Sep 15 2018, 2:24 am

This problem transit bus stop on the shoulder of Lougheed Highway in Pitt Meadows, which was named today as North America’s worst bus stop, was already on TransLink’s radar prior to the competition.

In fact, TransLink says its CEO, Kevin Desmond, personally brought it to the attention of the public transit authority’s planners, and it is something they have been working on before the bus stop gained wide notoriety.

A photograph shared by Desmond even shows his bemused reaction of discovering the existence of this bus stop.

TransLink CEO Kevin Desmond

TransLink CEO Kevin Desmond at ‘North America’s worst bus stop’ on the side of Lougheed Highway in Pitt Meadows. (TransLink)

However, the problem is not exactly a quick fix, as Lougheed Highway is not within TransLink’s jurisdiction. The roadway is owned and managed by the provincial government.

“TransLink is making sure access concerns at this Lougheed Highway bus stop are addressed,” said the public transit authority in a statement to Daily Hive. “We are presenting the province, which owns and manages access to the highway as well as the roadway infrastructure, with several possible solutions which will improve access for customers.”

The bus stop is located near the highway’s intersection with Old Dewdney Trunk Road, just east of the Pitt River Bridge, and it was a top-four finalist in StreetBlog’s “Sorry Bus Stops” competition. According to the publication, the Lougheed Highway bus stop trounced another problematic stop in Cincinnati in a 58%-42% landslide.

The design of this bus stop is certainly anything but accessible. Buses must stop on a highway travel lane in order to pick up passengers, who need to climb over a concrete barrier in order to reach the bus.
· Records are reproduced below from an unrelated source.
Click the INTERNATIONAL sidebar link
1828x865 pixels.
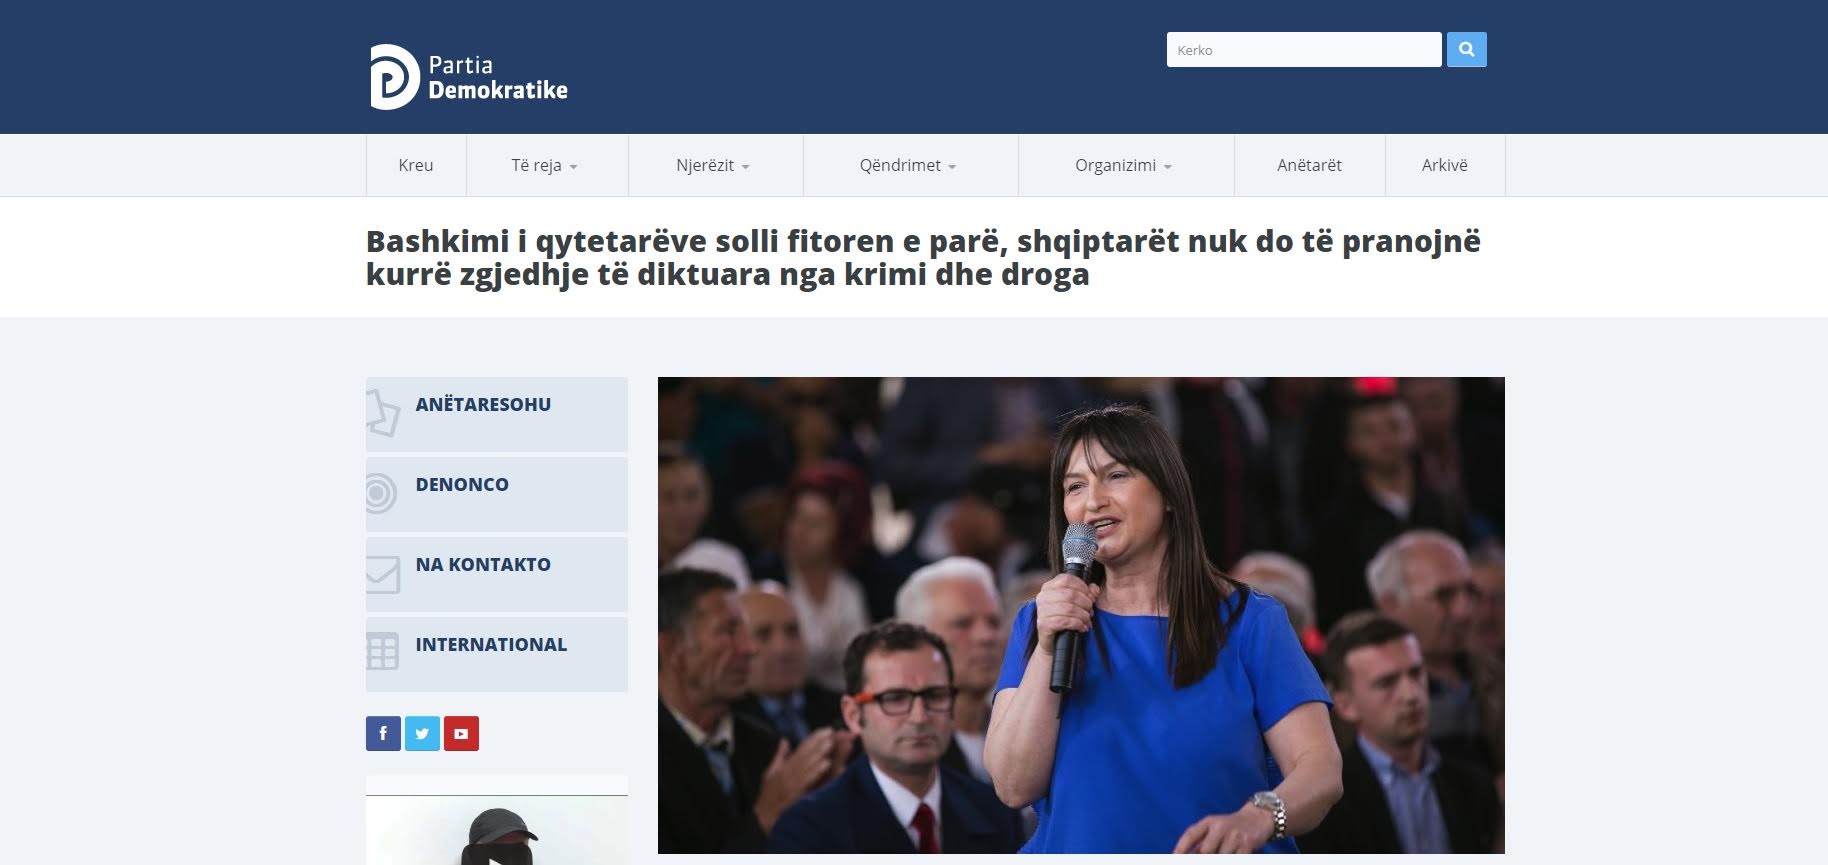(491, 645)
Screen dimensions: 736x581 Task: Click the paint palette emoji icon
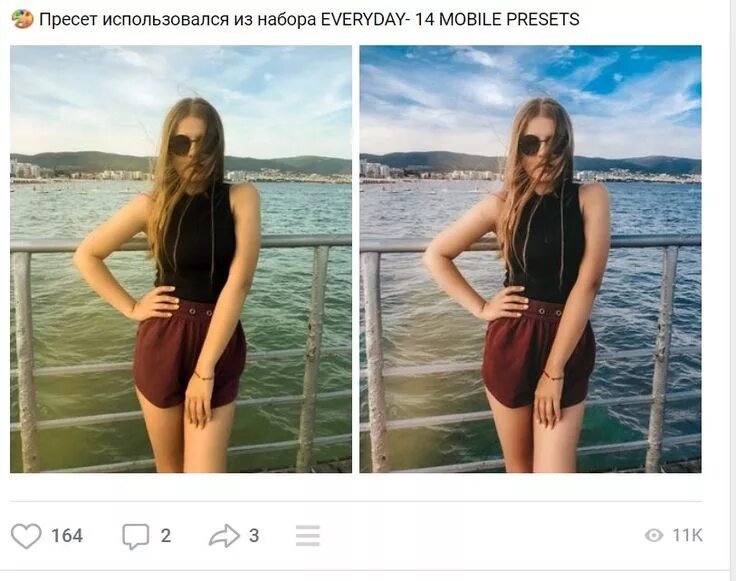pos(22,19)
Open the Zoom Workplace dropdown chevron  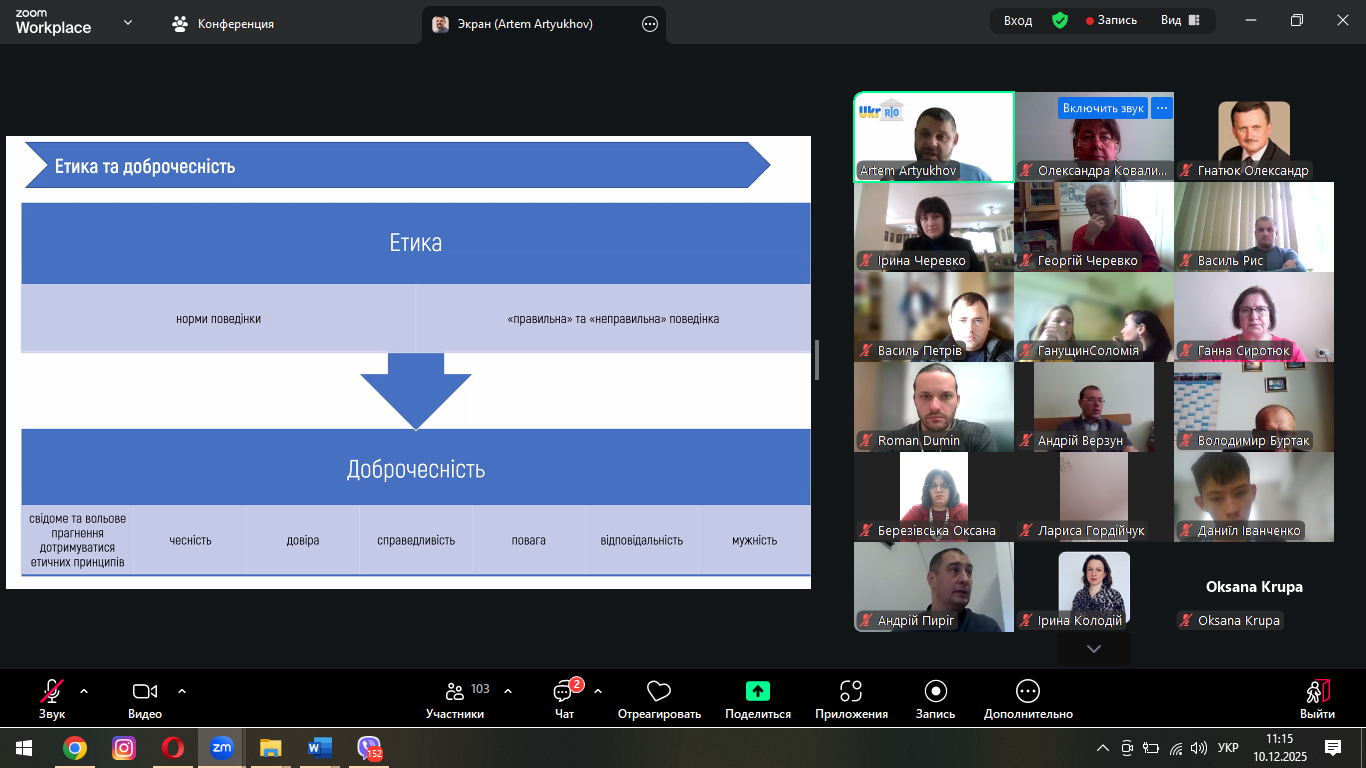[128, 22]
The bus stop sign is attached to the same pole that supports a road sign that indicates the end of the bus lane.

Metro Vancouver

‘North America’s worst bus stop’ on the side of Lougheed Highway in Pitt Meadows. (TransLink)

“We thank Streetsblog for highlighting what is a common thing in the transit industry when it comes to bus stops,” the statement continues.

“Our bus customers are the heart of our ridership, but they sometimes don’t see the quality of amenities rail riders do. While we can’t improve every stop at once, we are committed to making waiting for a bus more comfortable.”

TransLink says it made improvements to nearly 200 bus stops last year, such as improving the passenger waiting area, adding wheelchair accessibility, and increasing the size of the landing area to install bus shelters and benches.